Tra aprile e luglio 2024, la sonda ha monitorato una delle regioni solari più attive degli ultimi vent’anni, identificata come NOAA 13664. Nel maggio 2024, quando la regione è tornata visibile dalla Terra, ha generato le più intense tempeste geomagnetiche dal 2003, dando origine anche a spettacolari aurore boreali osservabili fino alle medie latitudini europee.
Lo studio
Per ricostruire l’intero ciclo di vita della regione, i ricercatori hanno combinato le osservazioni di Solar Orbiter con quelle del satellite Solar Dynamics Observatory della NASA, che osserva costantemente il Sole dalla linea Terra-Sole. In questo modo è stato possibile seguire NOAA 13664 quasi senza interruzioni per 94 giorni, dalla sua comparsa sul lato nascosto il 16 aprile 2024 fino al suo decadimento dopo il 18 luglio.
“Si tratta della più lunga sequenza continua mai ottenuta per una singola regione attiva solare: una vera pietra miliare per la fisica solare“, spiega Ioannis Kontogiannis, coautore dello studio.
I dati mostrano come il campo magnetico della regione si sia sviluppato attraverso tre rotazioni solari, diventando progressivamente più complesso fino a generare un’intensa eruzione il 20 maggio 2024, avvenuta sul lato nascosto del Sole.

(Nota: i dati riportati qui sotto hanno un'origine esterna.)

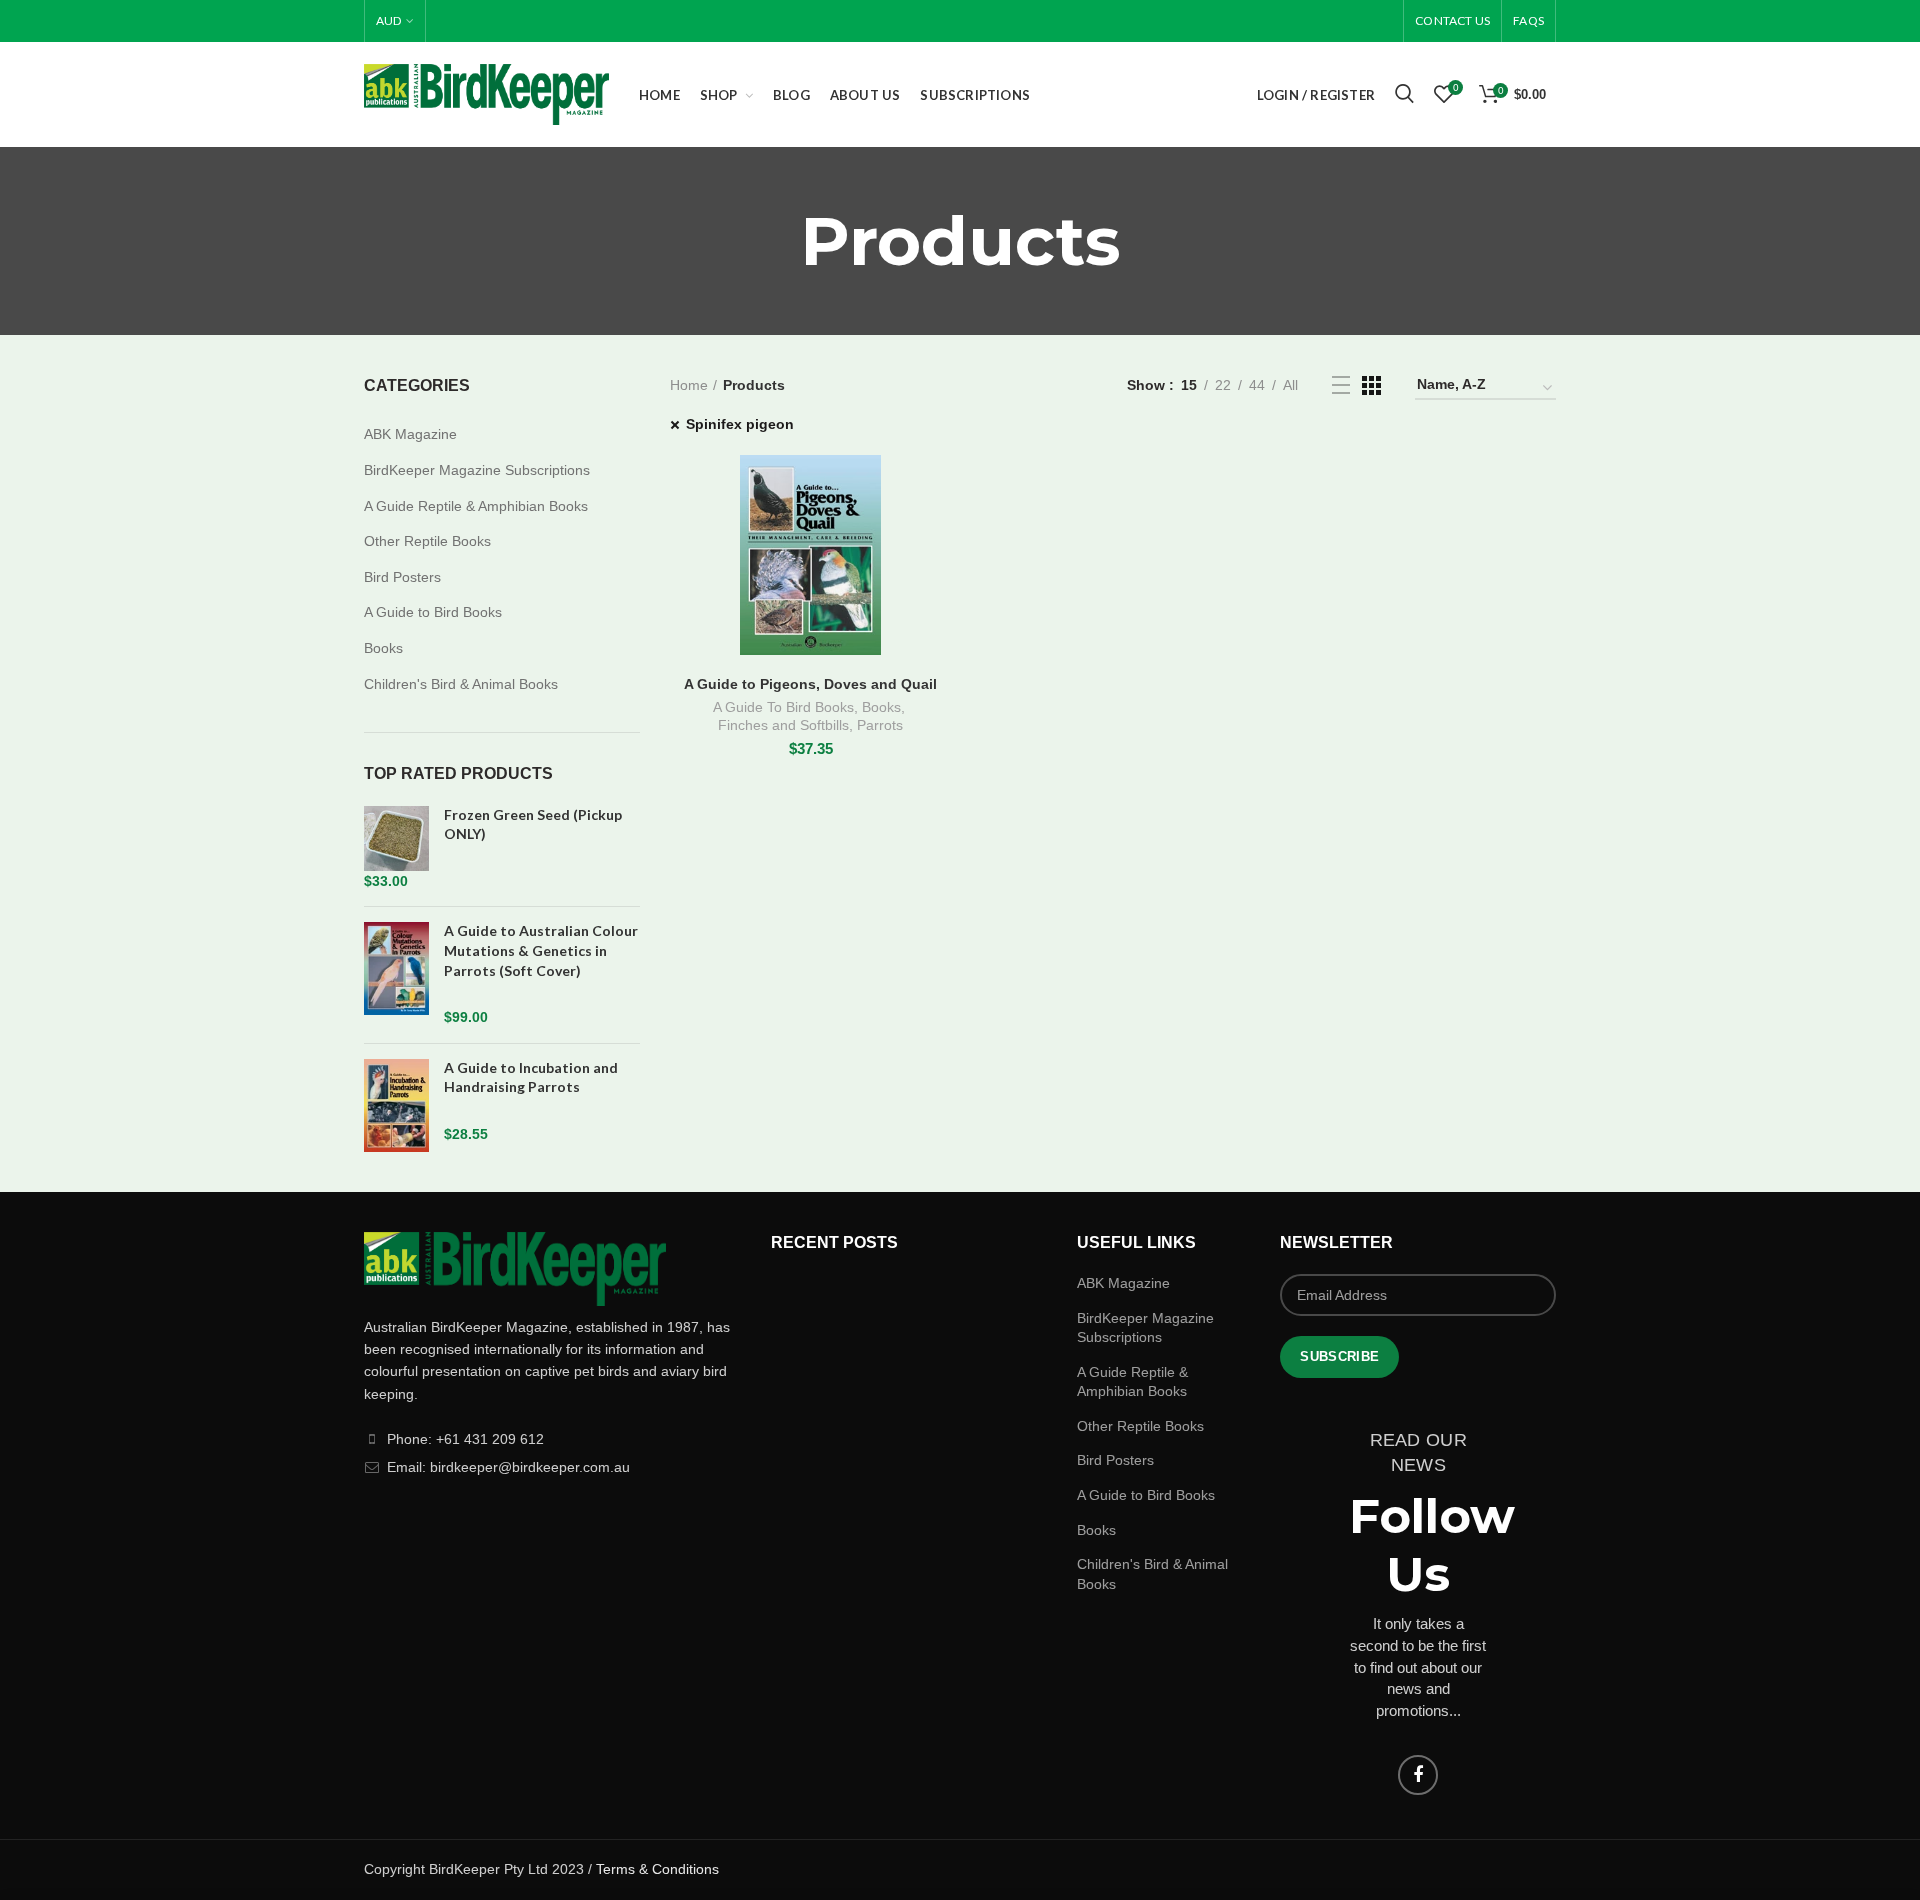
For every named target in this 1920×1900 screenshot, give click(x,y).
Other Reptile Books (427, 541)
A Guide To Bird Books (783, 707)
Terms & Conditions (657, 1869)
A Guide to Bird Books (433, 612)
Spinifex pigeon (740, 424)
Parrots (880, 725)
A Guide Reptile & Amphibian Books (476, 506)
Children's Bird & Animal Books (461, 684)
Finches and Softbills (783, 725)
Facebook (1418, 1775)
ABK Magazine (410, 434)
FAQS (1528, 20)
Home (689, 385)
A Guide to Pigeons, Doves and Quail (810, 684)
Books (881, 707)
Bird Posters (402, 577)
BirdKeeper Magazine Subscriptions (477, 470)
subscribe (1339, 1356)
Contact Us (1452, 20)
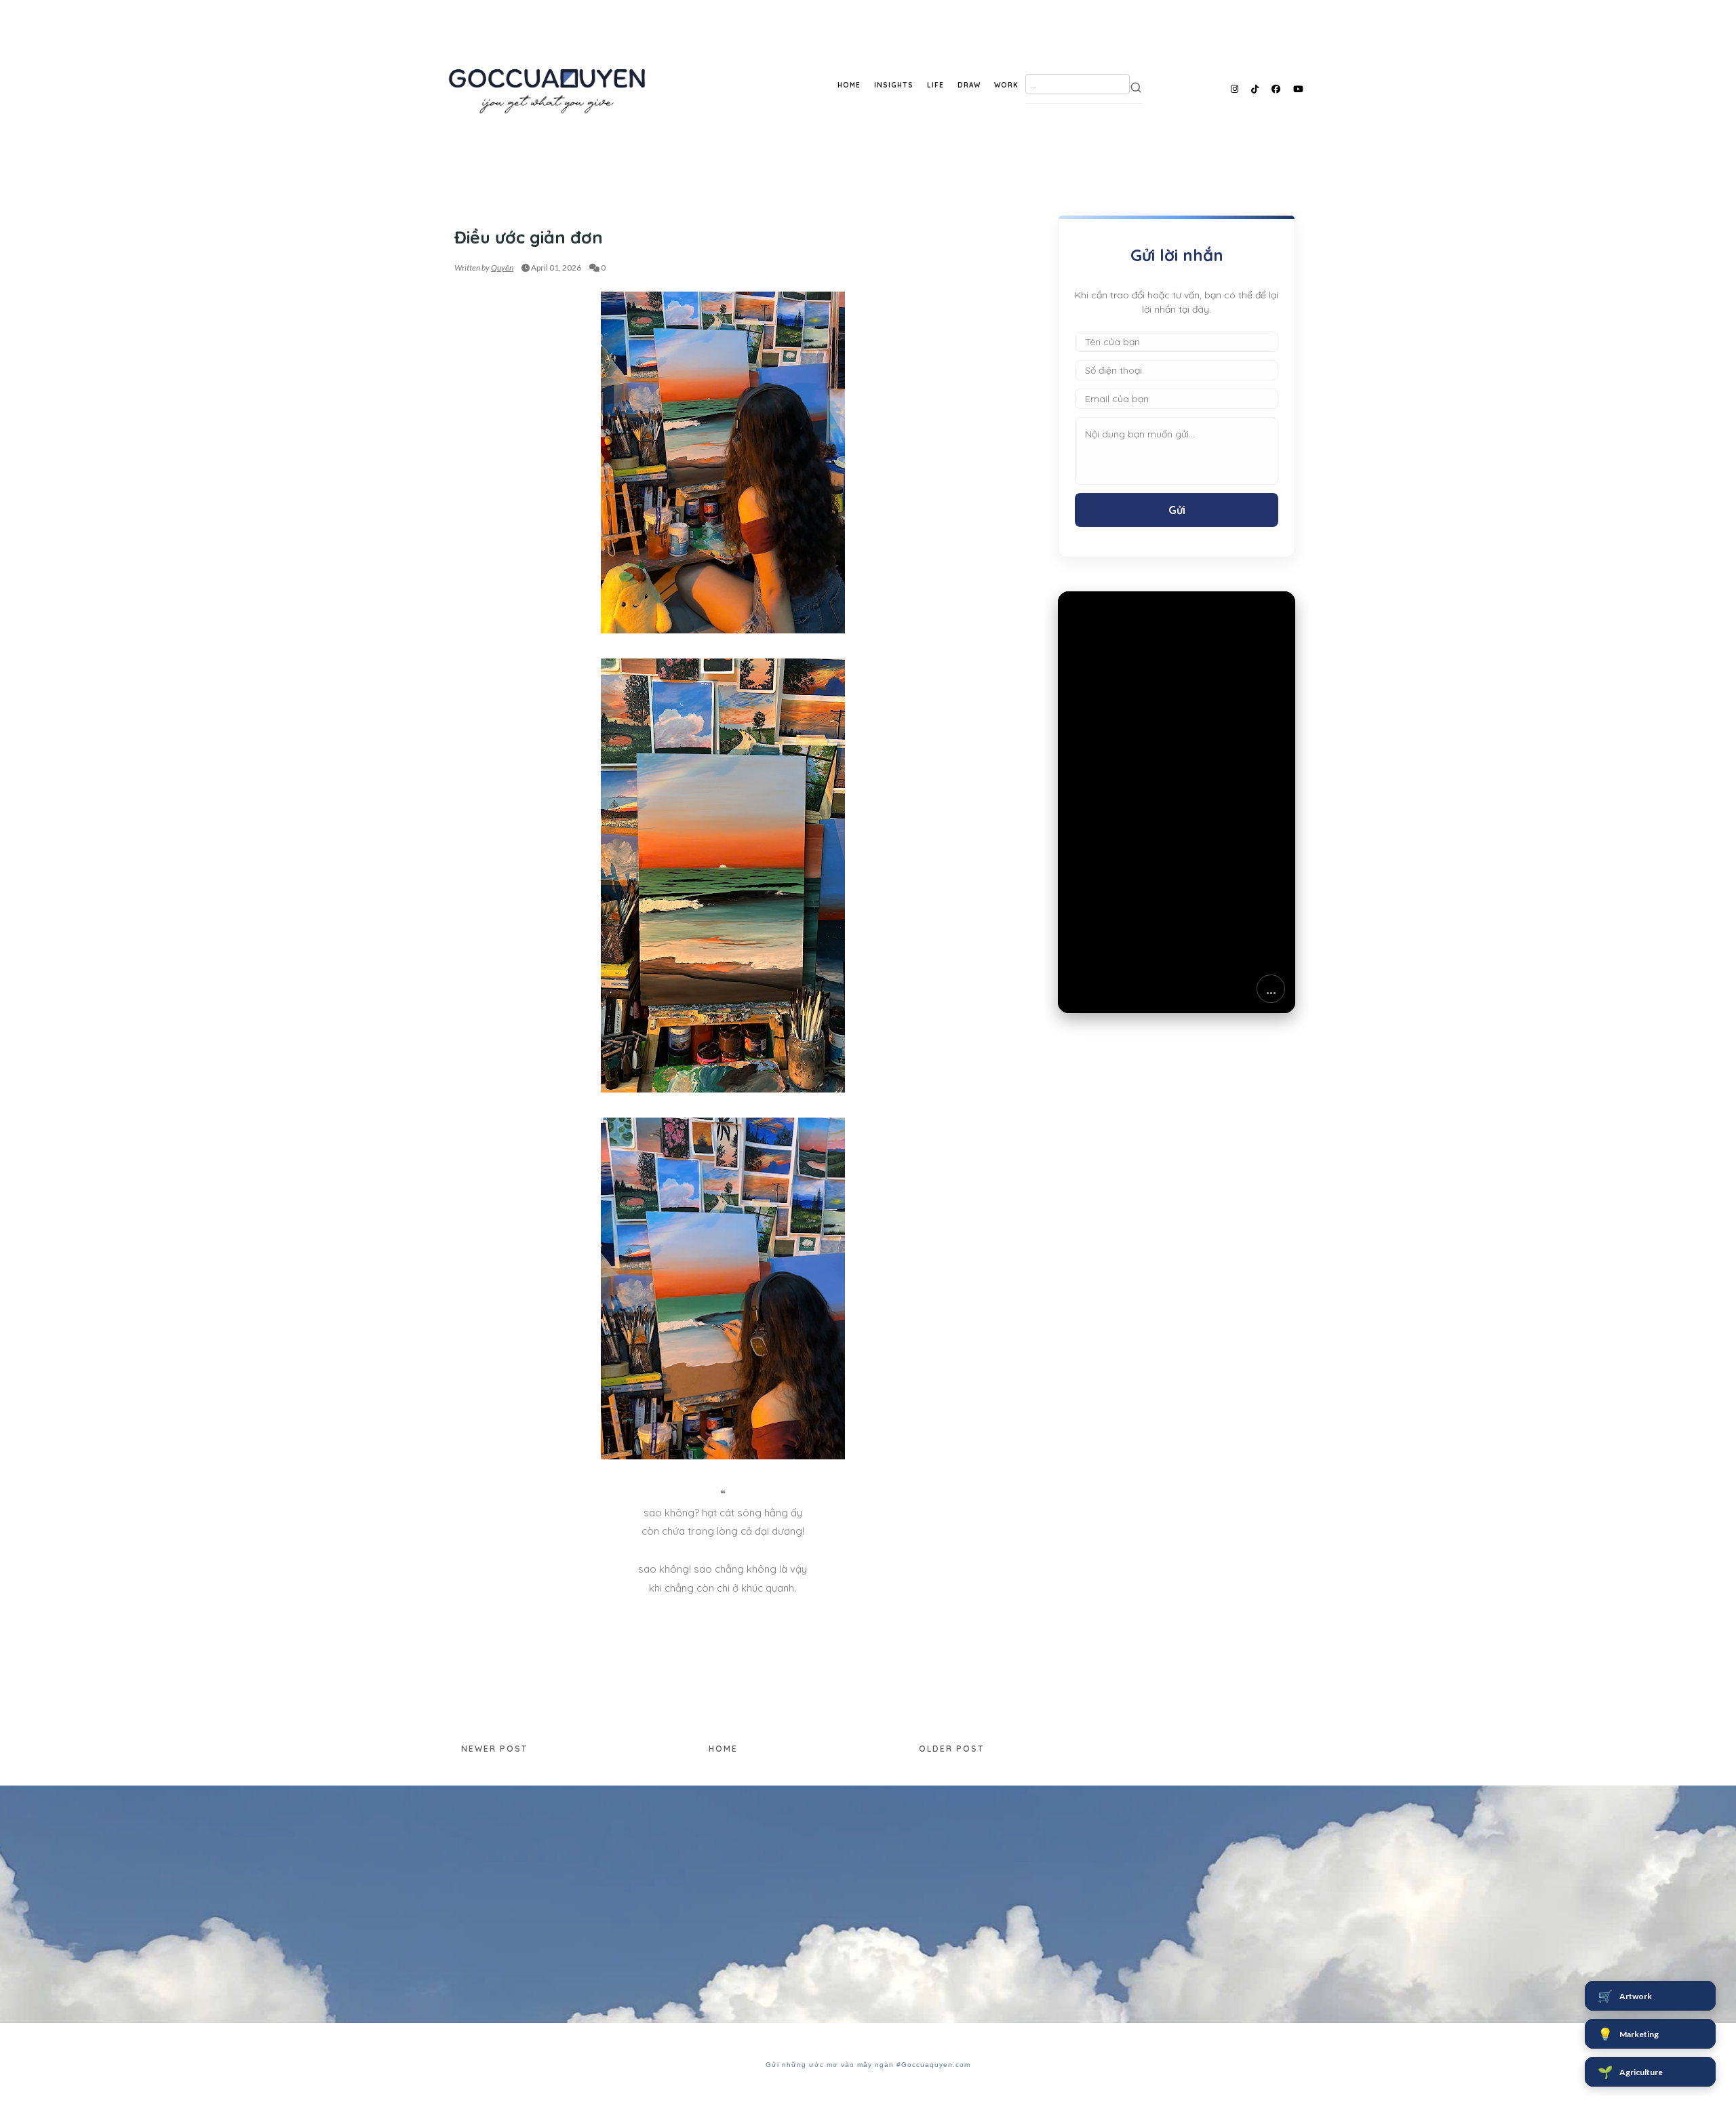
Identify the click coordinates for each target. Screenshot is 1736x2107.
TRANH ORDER (485, 211)
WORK (1006, 85)
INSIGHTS (893, 85)
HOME (849, 85)
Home (723, 1749)
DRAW (969, 85)
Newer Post (494, 1749)
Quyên (502, 267)
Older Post (951, 1749)
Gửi (1176, 510)
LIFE (935, 85)
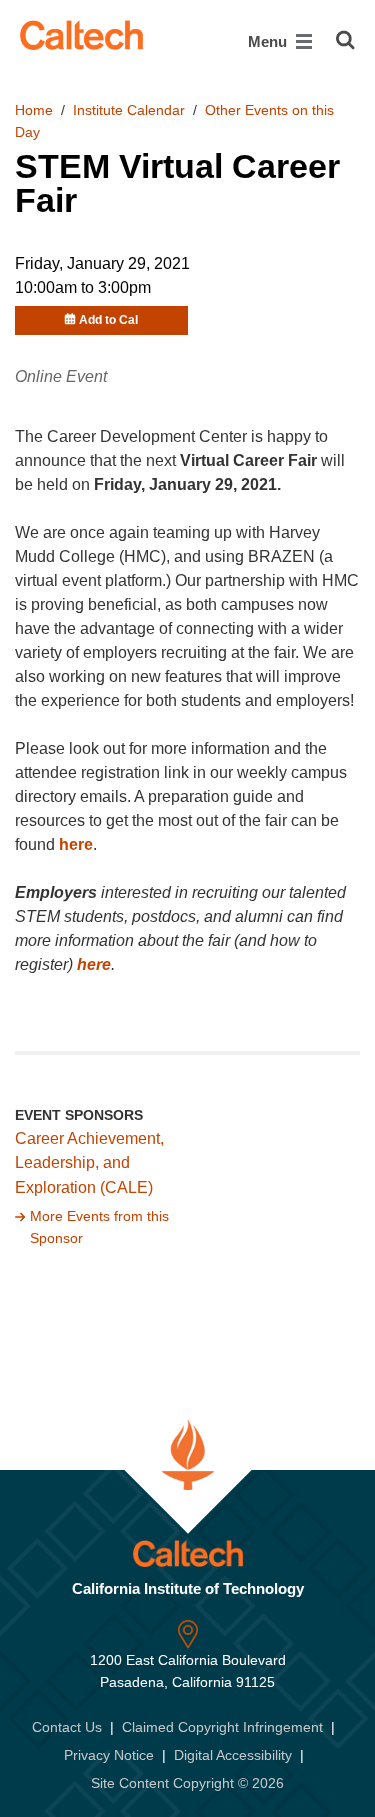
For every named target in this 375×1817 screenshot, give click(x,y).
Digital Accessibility (233, 1755)
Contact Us (67, 1727)
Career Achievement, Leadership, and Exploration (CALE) (89, 1163)
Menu (269, 41)
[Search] (345, 40)
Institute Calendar (129, 110)
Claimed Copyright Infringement (222, 1727)
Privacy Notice (109, 1755)
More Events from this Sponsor (99, 1227)
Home (34, 110)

Le regioni solari attive sono caratterizzate da campi magnetici molto intensi e disordinati, che possono innescare brillamenti ed espulsioni di plasma nello spazio. Oltre a produrre aurore, questi eventi possono causare gravi problemi alle infrastrutture tecnologiche: blackout elettrici, interruzioni delle comunicazioni, danni ai satelliti e disturbi ai sistemi di navigazione e trasporto.
Verso previsioni del meteo spaziale più affidabili
“È un promemoria del fatto che il Sole è l’unica stella che influenza direttamente la nostra vita quotidiana – osserva Louise Harra, altra autrice dello studio – capire come si formano e si evolvono queste regioni è essenziale per migliorare le previsioni del cosiddetto ‘meteo spaziale'”.
Secondo i ricercatori, osservazioni di questo tipo potranno contribuire a rendere più affidabili le previsioni delle tempeste solari, aiutando a proteggere reti elettriche, satelliti e altri sistemi sensibili.
Tuttavia, resta ancora difficile prevedere con precisione quando e con quale intensità avverrà un’eruzione. Per colmare questo divario, l’ESA sta sviluppando una nuova missione dedicata, chiamata Vigil, il cui lancio è previsto per il 2031.